The British example has shown us that there are no free lunches: if you do not pay teachers well, graduates will not go into teaching. Gradually the profession will become hollowed out. Initially this will manifest itself in the state sector, as good teachers opt for the better money and conditions of the private sector. As the teachers leave, so too do the pupils.
Middle-class parents follow middle-class teachers. Over time, the middle classes opt out of the state school system, reinforcing the gap between the private and the public sphere. Residential areas that manage to retain a good basic primary school become much sought after, not because of transport links or elegant Edwardian terraces, but because little Miranda will learn how to read and write in the local school.

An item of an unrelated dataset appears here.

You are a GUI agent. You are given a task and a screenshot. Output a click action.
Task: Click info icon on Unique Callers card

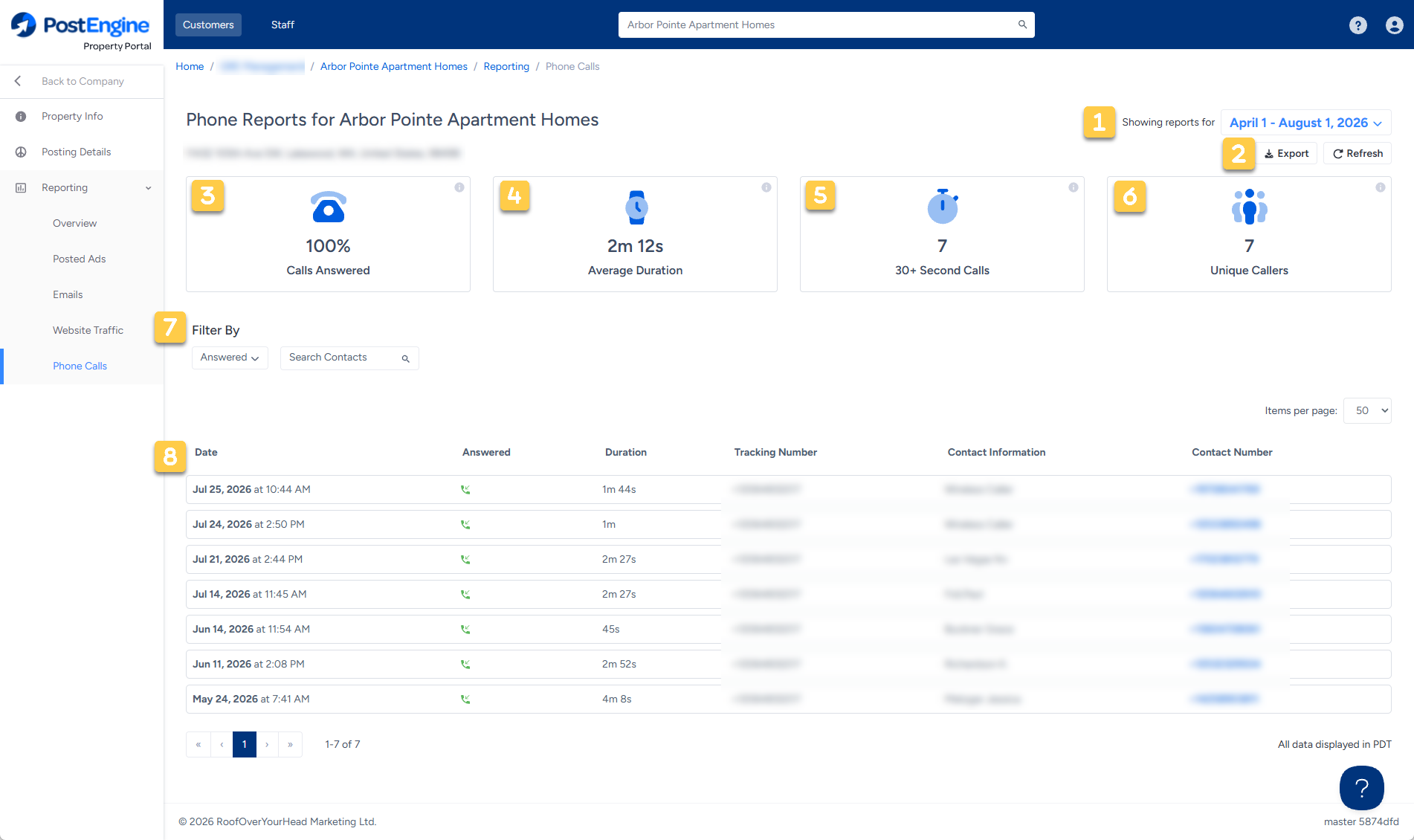tap(1381, 187)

These schools can charge almost whatever they like, and it is not unusual for them to cost a couple of grand a term. So parents end up paying for lunch anyway. Unfortunately, in the process the class system is also reinforced at a very early stage, and, far from facilitating a melting-pot of races and classes, the London education system becomes an instrument of social segregation.

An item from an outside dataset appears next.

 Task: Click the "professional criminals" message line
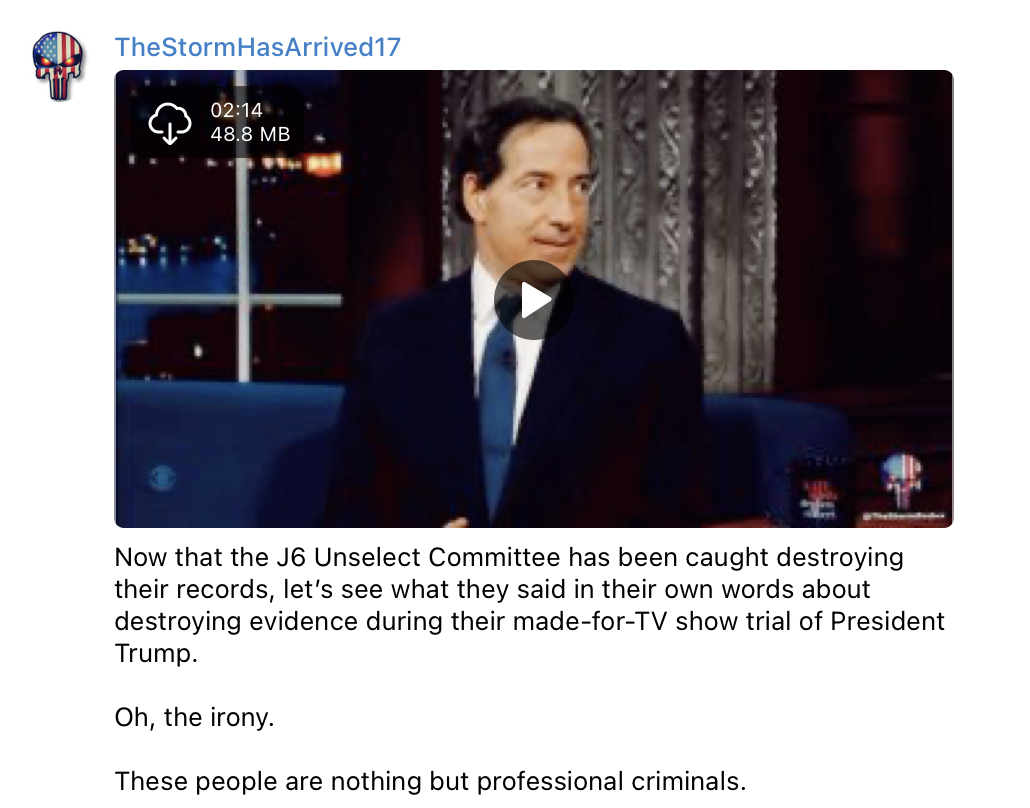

Another peculiar effect of the emasculation of the teaching profession in Britain is the rise in religious observance. Odd, but true.
Recent years have seen the mass conversion to religion of hitherto agnostic parents. This is because today the best primary schools in London are either Church of England or Catholic. You have to be in the club for little Miranda to get into the school. So many parents who haven’t been inside a church since their granny’s funeral are regularly hauling themselves out of bed on a Sunday to ‘get Mass’. Apparently, hypocritical investment bankers make great ministers of the Eucharist.

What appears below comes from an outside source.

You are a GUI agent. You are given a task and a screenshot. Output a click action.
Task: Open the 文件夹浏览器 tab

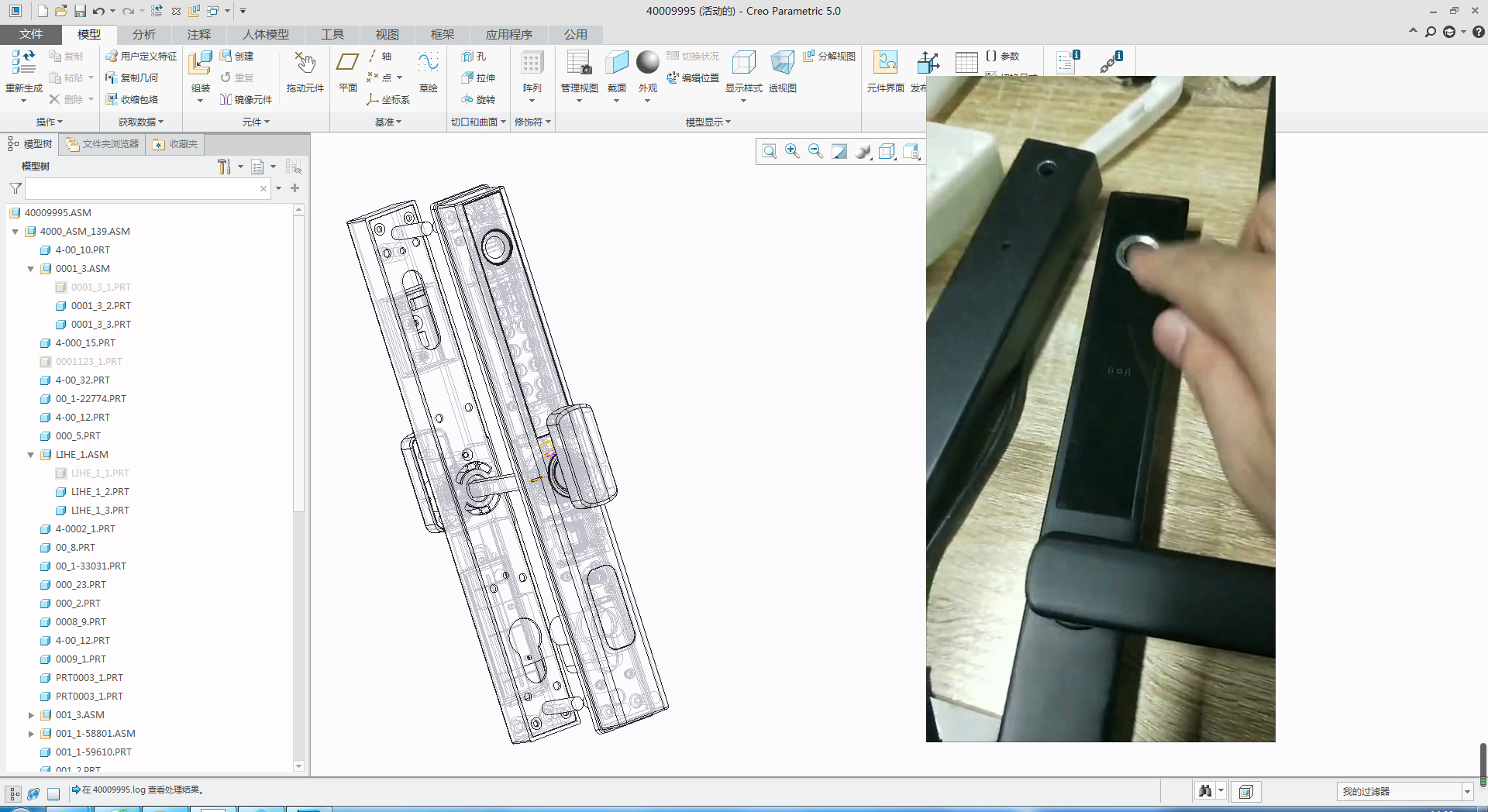pos(102,144)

These are only two of the many significant changes that occur when teaching loses its position in a society, where status is bestowed by what you own, wear and drive. Obviously teachers want to play the competitive consumption game too, and so existing teachers feel economically vulnerable. More worryingly, few young graduates will entertain such a low-paid career today. In Britain, young teachers are regarded as laudable freaks who possess some sort of weird vocation.
There are other long-term ramifications of teachers slipping down the social pecking order. In the US, teachers are becoming more stupid. Since 1963, teachers’ salaries have fallen from 118 per cent of the average graduate salary to 92 per cent in 1997 and there has been a coincident decline in the average academic qualification of teachers.
Obviously, better teachers and more of them affect how children learn. A recent US study estimates that if teachers’ pay had remained on a par with other professions in the past three decades, current dropout rates would be 8 per cent lower and university enrolment four per cent higher than they are today. School sizes also matter. A different US study on schools sizes reveals that 61 per cent of kids in smaller classes score better than the national average.
At a more esoteric macroeconomic level, good teachers make smart students who make better workers, who are more productive, who allow the growth rate of the country to be higher than other countries with educational deficiencies. Thus, declining teaching standards today will be felt in our pockets tomorrow.
You don’t have to support the ASTI’s more colourful tactics to realise that good teachers are central to a functioning society in the way that good management consultants or good economists are not. Our world of instant material gratification allows little or no room for the traditional vocational values in teaching.
But why shouldn’t a teacher aspire to the latest designer clobber like everyone else? The ASTI’s tactics are probably doing teachers a disservice, but the overall strategy is about much more than budget deficits, caps on spending and the supervision allowances — it is about the future of our society.